When I was 16 my best friend’s Mom was the Mayor of the city. One night, he did something really stupid- he went and ran over 29 stop signs in his Mom’s station wagon. He probably would have run over more, but one of the signs tore a hole in the transmission and the car died after leaving a trail of transmission fluid like a mile long arrow saying “Here I am- look at what I did.” Obviously, his Mom had an alibi, and my friend did not.
He was sentenced to pay for the damages, do public service and he learned his lesson. It was an expensive lesson for him, the other people in the car (I wasn’t one of them) didn’t have to pay a dime- nor were they blamed for the destruction.
Today, my friend runs a large company with his brothers, employees a lot of people and is a model citizen.
The “justice” system worked.
Then there is Derek Farmer.
When he was 16 he and a pal robbed a jewelry store in Downtown Dayton. His pal managed to shoot and kill both a civil rights leader and a Dayton cop. Derek went to jail for a 18 years for aggravated robbery. That’s 2 more years than he had been alive when he made a dumb ass decision to help rob a jewelry store with a thug with an itchy trigger finger.
While living in prison, with a bunch of fellow losers, Derek decided to turn his life around. He found god, he found an education- and he decided to be a lawyer. Maybe that’s why we euphemize prison into “correctional institution” in this country- suggesting that people who go there will be corrected into proper human beings who play by the rules of society.

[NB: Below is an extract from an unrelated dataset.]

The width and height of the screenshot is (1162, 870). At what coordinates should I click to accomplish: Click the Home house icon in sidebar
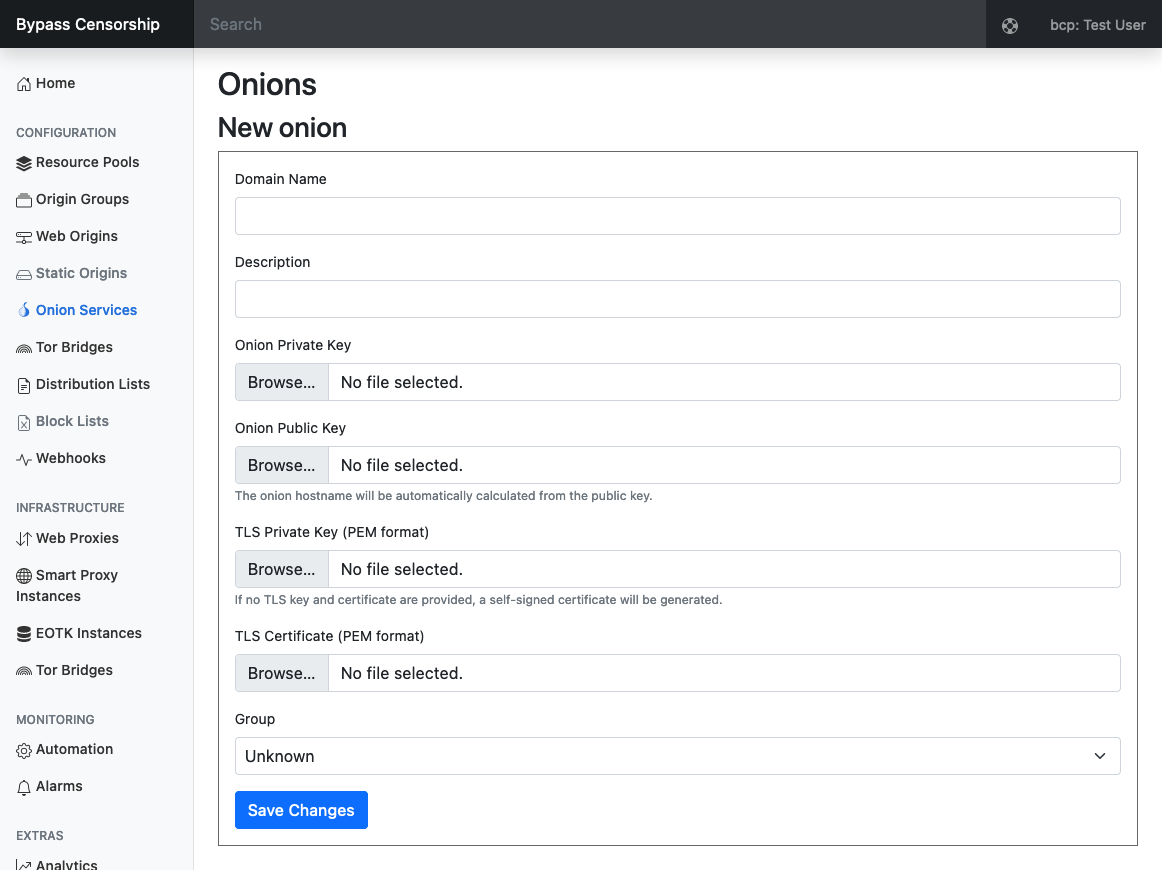pyautogui.click(x=24, y=84)
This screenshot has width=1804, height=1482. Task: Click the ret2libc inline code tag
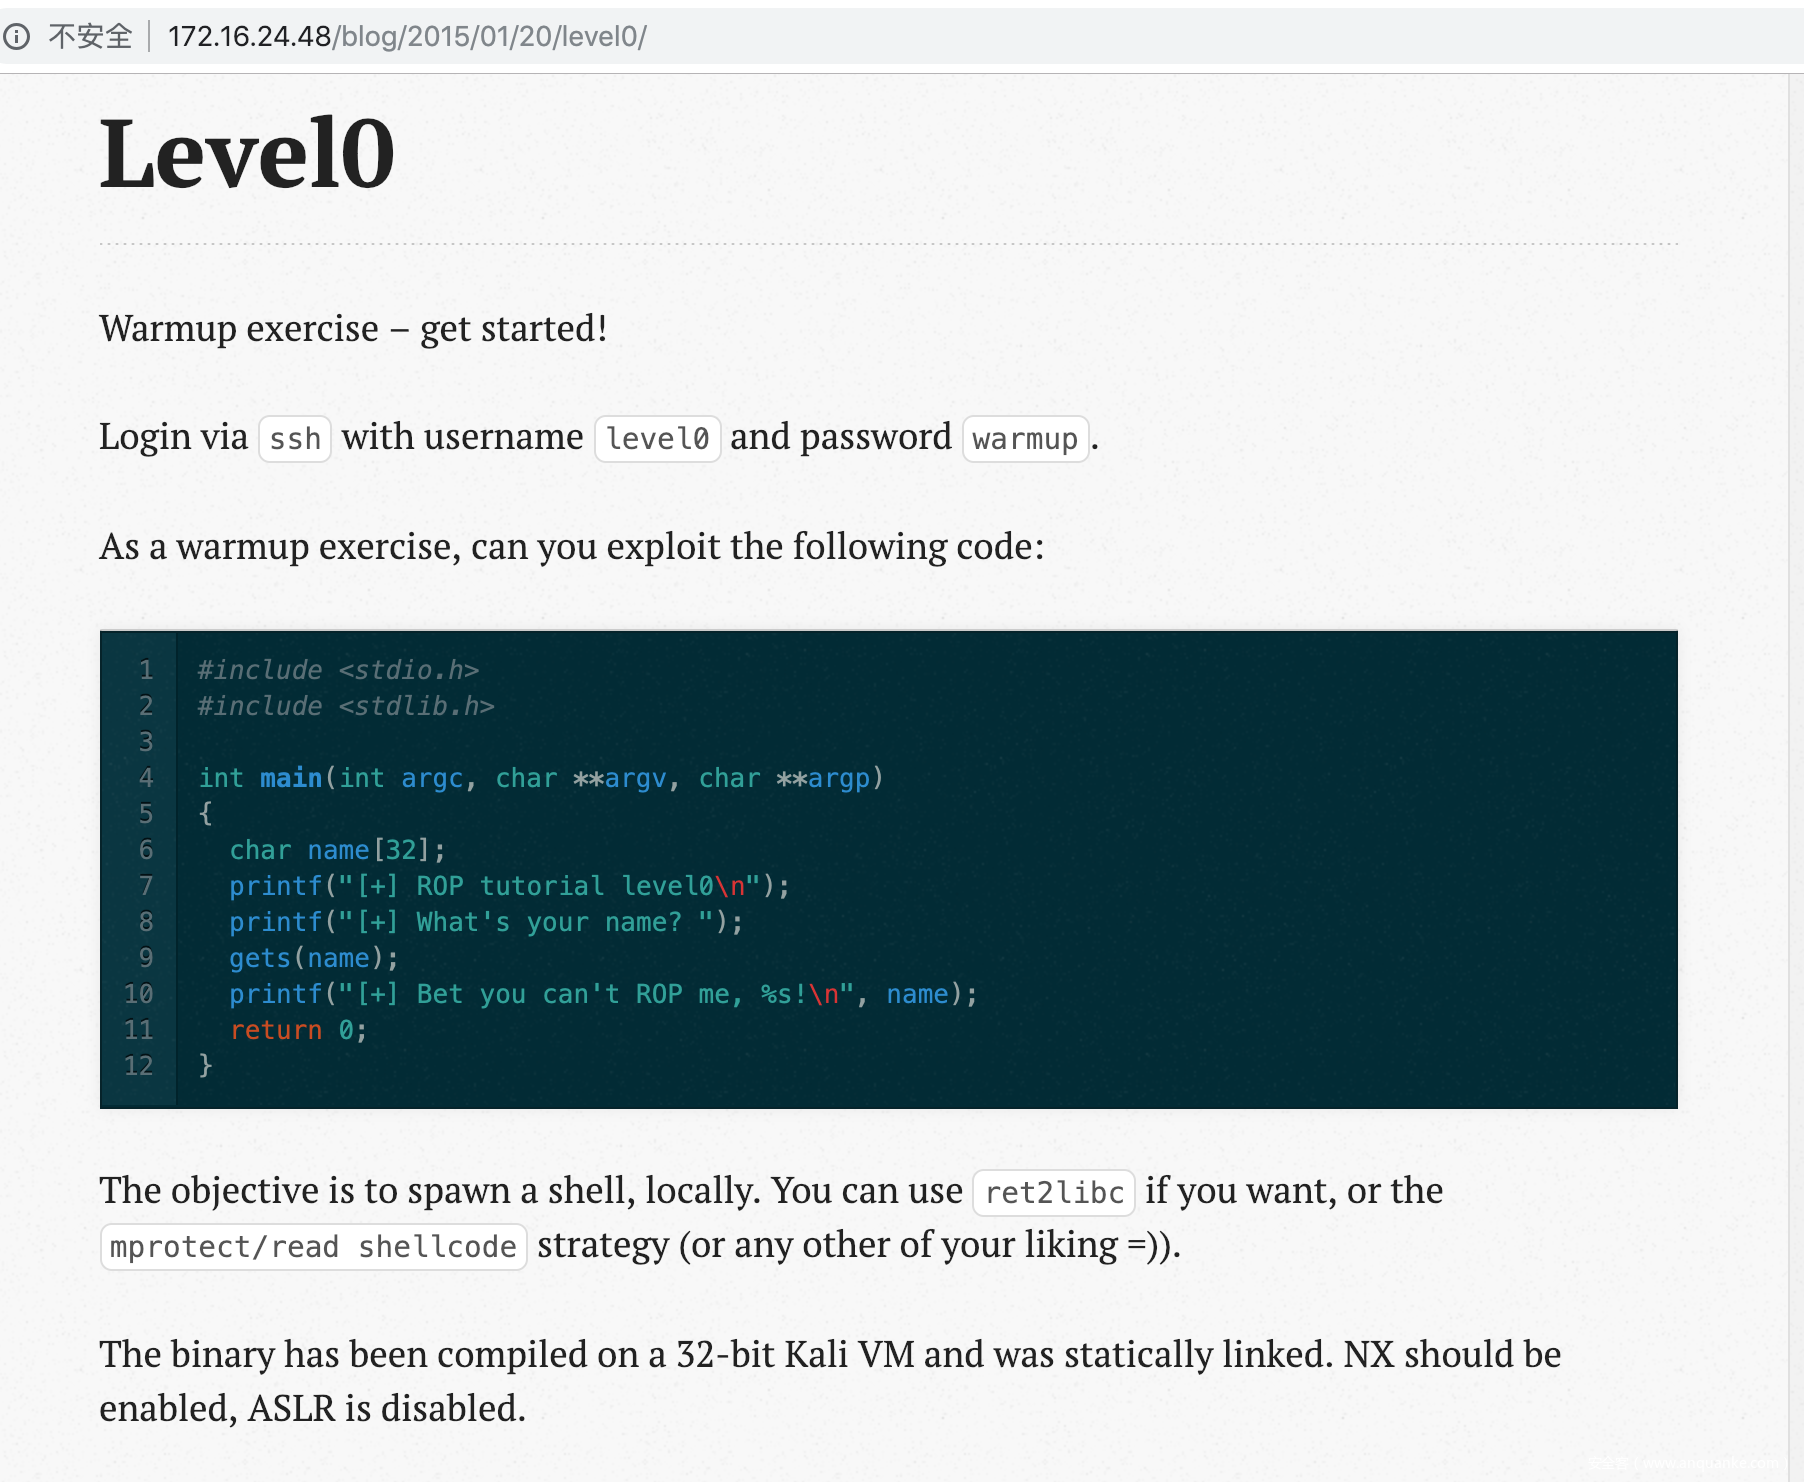coord(1054,1192)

Speaking of “rules of society”- we have people who enforce those rules- they are called police officers. They are supposed to uphold the laws of our country- and follow the rules. They are in fact, held to a higher standard than you or I, expected to be exemplary citizens- people we can look up to, people who should serve as role models to our youth. To people like a young Derek Farmer, who are supposed to respect and respond to a police officers instructions just because they are wearing a uniform that says they aspire to that higher standard, they are the people you can trust and respect to follow and enforce our laws without regard to race, religion, wealth or fame. As Joe Friday used to say- “just the facts, mam”

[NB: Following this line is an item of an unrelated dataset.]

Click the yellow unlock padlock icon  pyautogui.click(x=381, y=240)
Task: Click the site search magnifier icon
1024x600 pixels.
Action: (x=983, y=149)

So, when Derek Farmer- now 48 years old, a member of the bar (also a higher standard in the eyes of the law) and a productive, model citizen came back to Dayton to speak about overcoming adversity- one could look at this case and say- the system worked. Here we have a success story of how a punk kid turned out OK. Much like my friend the son of the Mayor (he’s now 44).
Instead, we had 29 or so of “Dayton’s finest”protesting his speech. Some even proclaiming Mr. Farmer should still be in prison. Last I checked, police officers are not judge and jury- and if they think they are- they don’t belong in uniform.
Those are strong words- and I’m sure that one day, some member of the FOP will throw them back at me. But it seems to me that Mr. Farmer is a better role model than those officers. It is my opinion that officers who don’t believe our system works working, probably shouldn’t be a part of that system. In fact, they might do better working as officers in some totalitarian system where it is ok for a cop to be judge, jury and executioner. We may be short police officers now, but with cops like these, who needs a “correctional system”?
To Mr. Farmers credit- he said he would protect their First Amendment rights to protest- but, if there is one thing I’ve learned about free speech- it’s never free. Maybe the protesting cops should turn in their badges and put their money where their mouth is.
I don’t think our city will miss you one bit.